INDY'S WEEKLY ALTERNATIVE NEWSPAPER HIGHLIGHTING ARTS, ENTERTAINMENT AND SOCIAL JUSTICE

Warped Tour ’06 big on starpower

by Alan Sculley

2006 Vans Warped Tour
Friday, July 28, noon
Verizon Wireless Music Center
Tickets: $27.50, 317-239-5151

If you think applying for a regular job is tough and competitive, just be glad you’re not in a band that wants to play the Vans Warped Tour. This year more than 3,000 acts applied for a slot on the tour, and according to Kevin Lyman, founder and organizer for the tour, that’s only counting the ones whose applications came through record labels, management or other authentic avenues of professional representation.

Lyman doesn’t like to say no, but it’s becoming one part of running this modern rock music and lifestyle tour that gets more common year after year.

“We will still probably accommodate 300 or 400 bands this summer at some point on the tour in some fashion,” he said in a recent phone interview. “So you’re really only able to give someone a positive response 10 percent [of the time]. It’s still more than any other tour in the business. But [it’s tough] to have to say no so often.”

The Warped Tour is a plumb gig for bands for many reasons — including the exposure to large audiences, the opportunities it opens up for other touring and just the sheer fun of the tour.
This year, one can find bands that have eagerly hopped onto the Warped tour for any or all of those reasons.

For Joan Jett, one of the high profile names on this year’s tour, Warped represented a chance to reach a whole new audience. The tour gives her a chance to get in front of a lot of kids who may know little if anything about her long career as a solo artist or her stint with the groundbreaking all-female rock band the Runaways.

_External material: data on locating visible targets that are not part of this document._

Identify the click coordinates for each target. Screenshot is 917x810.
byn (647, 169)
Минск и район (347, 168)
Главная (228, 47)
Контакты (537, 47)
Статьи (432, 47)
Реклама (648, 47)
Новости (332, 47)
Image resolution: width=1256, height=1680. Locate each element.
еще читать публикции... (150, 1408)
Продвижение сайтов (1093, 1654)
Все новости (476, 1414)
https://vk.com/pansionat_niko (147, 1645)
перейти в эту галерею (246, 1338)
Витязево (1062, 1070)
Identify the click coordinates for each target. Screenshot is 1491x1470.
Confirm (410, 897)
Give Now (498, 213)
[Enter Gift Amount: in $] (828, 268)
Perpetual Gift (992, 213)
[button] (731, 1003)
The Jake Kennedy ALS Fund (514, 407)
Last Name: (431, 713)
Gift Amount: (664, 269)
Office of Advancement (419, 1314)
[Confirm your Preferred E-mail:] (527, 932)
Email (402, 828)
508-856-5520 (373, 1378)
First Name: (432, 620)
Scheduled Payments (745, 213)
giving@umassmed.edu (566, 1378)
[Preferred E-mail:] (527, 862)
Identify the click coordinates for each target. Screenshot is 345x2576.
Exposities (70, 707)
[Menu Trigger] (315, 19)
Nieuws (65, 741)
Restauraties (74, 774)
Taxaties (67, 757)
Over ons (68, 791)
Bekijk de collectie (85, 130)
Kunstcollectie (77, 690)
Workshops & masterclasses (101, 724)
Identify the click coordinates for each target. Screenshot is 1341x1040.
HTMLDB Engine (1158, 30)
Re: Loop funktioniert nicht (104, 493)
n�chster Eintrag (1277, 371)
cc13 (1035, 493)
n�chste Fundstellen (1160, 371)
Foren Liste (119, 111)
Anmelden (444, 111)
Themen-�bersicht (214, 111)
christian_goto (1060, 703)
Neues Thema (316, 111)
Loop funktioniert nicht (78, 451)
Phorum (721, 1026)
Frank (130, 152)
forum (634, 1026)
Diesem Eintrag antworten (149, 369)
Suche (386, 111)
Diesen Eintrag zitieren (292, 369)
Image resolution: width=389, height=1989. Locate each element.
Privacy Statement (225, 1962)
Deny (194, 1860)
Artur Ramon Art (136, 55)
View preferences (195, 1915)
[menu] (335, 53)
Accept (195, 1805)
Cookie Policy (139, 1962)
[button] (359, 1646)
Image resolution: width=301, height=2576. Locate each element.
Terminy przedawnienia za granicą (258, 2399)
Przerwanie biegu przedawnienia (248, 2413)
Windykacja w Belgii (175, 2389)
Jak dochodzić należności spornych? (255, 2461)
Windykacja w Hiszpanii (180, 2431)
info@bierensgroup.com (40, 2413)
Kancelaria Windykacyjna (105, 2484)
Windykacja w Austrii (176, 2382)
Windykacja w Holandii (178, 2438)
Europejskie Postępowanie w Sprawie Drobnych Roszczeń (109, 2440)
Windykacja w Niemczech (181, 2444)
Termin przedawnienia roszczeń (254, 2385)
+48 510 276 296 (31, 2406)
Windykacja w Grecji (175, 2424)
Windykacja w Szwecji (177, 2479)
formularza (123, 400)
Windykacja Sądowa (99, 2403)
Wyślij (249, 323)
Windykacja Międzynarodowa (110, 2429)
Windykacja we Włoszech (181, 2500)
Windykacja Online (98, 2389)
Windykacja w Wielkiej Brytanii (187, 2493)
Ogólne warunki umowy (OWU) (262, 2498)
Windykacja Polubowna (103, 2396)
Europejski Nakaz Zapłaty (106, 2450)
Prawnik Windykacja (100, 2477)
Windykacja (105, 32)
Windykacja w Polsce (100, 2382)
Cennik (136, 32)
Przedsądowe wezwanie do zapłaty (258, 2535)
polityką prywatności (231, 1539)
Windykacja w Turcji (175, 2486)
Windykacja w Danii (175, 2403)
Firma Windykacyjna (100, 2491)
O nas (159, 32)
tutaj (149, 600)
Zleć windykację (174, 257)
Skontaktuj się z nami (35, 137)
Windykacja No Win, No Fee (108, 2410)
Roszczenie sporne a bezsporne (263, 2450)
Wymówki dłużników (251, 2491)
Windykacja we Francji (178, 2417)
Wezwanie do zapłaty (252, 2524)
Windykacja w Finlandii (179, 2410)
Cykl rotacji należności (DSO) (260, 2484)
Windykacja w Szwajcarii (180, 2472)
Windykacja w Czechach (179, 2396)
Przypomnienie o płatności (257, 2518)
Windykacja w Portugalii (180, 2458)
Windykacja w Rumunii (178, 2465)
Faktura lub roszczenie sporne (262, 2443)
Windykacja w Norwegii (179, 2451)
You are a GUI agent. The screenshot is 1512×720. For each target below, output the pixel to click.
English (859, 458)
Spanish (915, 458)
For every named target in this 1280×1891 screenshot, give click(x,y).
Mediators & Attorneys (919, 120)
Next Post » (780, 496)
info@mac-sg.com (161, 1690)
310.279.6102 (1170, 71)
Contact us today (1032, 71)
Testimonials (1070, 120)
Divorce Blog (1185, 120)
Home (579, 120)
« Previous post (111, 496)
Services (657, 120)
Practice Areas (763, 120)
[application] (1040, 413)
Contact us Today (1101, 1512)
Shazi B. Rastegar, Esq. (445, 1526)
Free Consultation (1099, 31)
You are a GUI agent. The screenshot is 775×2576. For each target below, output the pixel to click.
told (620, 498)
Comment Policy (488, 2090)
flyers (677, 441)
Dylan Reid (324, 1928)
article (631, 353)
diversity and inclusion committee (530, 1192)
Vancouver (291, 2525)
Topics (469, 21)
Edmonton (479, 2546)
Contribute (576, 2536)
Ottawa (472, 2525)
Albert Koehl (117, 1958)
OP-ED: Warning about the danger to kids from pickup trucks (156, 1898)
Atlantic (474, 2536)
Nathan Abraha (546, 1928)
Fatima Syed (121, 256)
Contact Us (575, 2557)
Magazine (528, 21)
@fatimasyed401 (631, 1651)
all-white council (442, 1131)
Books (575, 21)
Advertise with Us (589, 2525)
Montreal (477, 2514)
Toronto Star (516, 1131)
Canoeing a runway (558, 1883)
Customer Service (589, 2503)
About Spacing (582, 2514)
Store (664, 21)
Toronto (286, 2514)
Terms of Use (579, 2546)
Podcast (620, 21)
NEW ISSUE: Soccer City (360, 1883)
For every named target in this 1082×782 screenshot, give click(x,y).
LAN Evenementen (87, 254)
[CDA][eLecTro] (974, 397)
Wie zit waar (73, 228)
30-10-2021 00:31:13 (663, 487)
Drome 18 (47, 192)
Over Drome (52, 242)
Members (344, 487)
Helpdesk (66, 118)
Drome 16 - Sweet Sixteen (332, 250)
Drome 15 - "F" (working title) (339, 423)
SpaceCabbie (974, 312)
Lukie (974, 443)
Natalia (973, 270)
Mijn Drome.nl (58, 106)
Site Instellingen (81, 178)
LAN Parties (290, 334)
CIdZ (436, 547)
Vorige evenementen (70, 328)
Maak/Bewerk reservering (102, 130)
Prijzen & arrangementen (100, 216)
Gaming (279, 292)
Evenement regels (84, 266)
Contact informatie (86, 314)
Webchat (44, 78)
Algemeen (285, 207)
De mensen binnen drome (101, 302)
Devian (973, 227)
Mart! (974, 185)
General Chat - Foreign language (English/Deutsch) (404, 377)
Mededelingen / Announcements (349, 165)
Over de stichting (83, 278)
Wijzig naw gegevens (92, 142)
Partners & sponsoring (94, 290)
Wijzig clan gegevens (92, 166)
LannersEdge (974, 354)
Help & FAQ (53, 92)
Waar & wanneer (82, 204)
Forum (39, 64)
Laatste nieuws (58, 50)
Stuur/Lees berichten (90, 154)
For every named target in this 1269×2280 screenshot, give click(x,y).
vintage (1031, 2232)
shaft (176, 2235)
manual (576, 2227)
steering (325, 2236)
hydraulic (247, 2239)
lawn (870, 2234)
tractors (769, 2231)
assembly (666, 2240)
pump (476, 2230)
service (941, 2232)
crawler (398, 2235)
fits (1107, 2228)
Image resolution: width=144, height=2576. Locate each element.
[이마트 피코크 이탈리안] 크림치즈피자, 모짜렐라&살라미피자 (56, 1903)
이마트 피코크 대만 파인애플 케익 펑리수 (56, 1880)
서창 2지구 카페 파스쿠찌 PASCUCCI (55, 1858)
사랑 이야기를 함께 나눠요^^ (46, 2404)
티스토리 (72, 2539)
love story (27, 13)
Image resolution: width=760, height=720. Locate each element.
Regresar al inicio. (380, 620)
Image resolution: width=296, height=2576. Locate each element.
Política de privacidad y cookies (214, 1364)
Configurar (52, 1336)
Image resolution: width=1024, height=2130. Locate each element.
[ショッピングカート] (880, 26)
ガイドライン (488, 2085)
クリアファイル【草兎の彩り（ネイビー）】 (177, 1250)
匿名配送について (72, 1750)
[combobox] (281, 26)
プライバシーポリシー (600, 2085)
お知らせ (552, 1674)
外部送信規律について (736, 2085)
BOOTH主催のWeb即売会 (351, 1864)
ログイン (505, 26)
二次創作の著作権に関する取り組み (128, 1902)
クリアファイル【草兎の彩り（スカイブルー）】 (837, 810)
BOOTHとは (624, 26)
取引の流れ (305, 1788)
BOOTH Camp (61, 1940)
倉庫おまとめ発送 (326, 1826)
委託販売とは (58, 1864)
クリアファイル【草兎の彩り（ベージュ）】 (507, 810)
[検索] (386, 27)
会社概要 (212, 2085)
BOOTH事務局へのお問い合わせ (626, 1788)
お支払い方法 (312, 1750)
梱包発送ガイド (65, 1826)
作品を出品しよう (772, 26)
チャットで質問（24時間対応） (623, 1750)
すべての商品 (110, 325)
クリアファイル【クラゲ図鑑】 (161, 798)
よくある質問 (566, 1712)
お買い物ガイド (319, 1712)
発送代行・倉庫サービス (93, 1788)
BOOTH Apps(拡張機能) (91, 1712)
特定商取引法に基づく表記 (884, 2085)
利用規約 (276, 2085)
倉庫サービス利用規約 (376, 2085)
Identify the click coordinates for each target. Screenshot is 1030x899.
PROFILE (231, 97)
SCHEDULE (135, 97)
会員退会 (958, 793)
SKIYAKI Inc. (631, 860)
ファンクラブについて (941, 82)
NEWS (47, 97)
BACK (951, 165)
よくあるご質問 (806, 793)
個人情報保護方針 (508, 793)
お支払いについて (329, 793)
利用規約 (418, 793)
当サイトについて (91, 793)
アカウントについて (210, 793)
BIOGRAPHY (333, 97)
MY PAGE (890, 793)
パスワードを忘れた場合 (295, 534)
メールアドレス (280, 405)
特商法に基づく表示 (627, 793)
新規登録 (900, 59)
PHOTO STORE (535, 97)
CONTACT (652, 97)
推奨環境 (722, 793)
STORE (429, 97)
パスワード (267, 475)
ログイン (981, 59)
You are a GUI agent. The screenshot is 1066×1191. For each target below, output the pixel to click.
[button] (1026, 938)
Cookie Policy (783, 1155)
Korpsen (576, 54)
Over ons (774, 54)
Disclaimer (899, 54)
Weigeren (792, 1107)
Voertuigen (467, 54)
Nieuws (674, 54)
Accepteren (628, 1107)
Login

“I think certainly a lot of kids know [her music], but there are a lot that don’t,” Jett said. “And maybe they know the name and they may have heard [the hit song] ‘I Love Rock ’n Roll’ or something, and this will give them a chance to put the face with the name and all of that stuff. Plus, I’m pretty confident in our live performance … I think once they see us and hear the music, we’ll pick up some fans.”

Every Time I Die, a band that has played both the heavy metal Ozzfest tour and Warped, is playing the entire run of 60-plus Warped dates this summer.

For Every Time I Die guitarist Andy Williams, the Warped tour draws a younger and more open minded crowd than Ozzfest, where he said it seemed like many of the fans wanted to hear straight-forward classic metal — something quite different from his band’s more frenetic and raw brand of music.

“I think this is the crowd that has been waiting to see us for the eight years we’ve been around,” he said. “This is like such an opportunity, and we’re totally going to take advantage of it.”

Underoath is one band that considers Warped to have had a direct impact on its success. The group sold 350,000 copies of its previous CD, They’re Only Chasing Safety, and netted a mainstage slot this year.

“The Warped tour played a huge part [in the success],” Underoath guitarist Tim McTague said. “Three of the most major tours we did on the They’re Only Chasing Safety record cycle were Taste Of Chaos [another tour booked by Lyman] and then Warped tour of 2004 and Warped tour 2005. So I mean, those were huge tours for us.”

Every Time I Die and Underoath represent a heavy rock sound that has become a more prominent part of the Warped tour’s musical mix in recent years. But Lyman said this year he actually backed off on booking some hardcore and modern metal bands.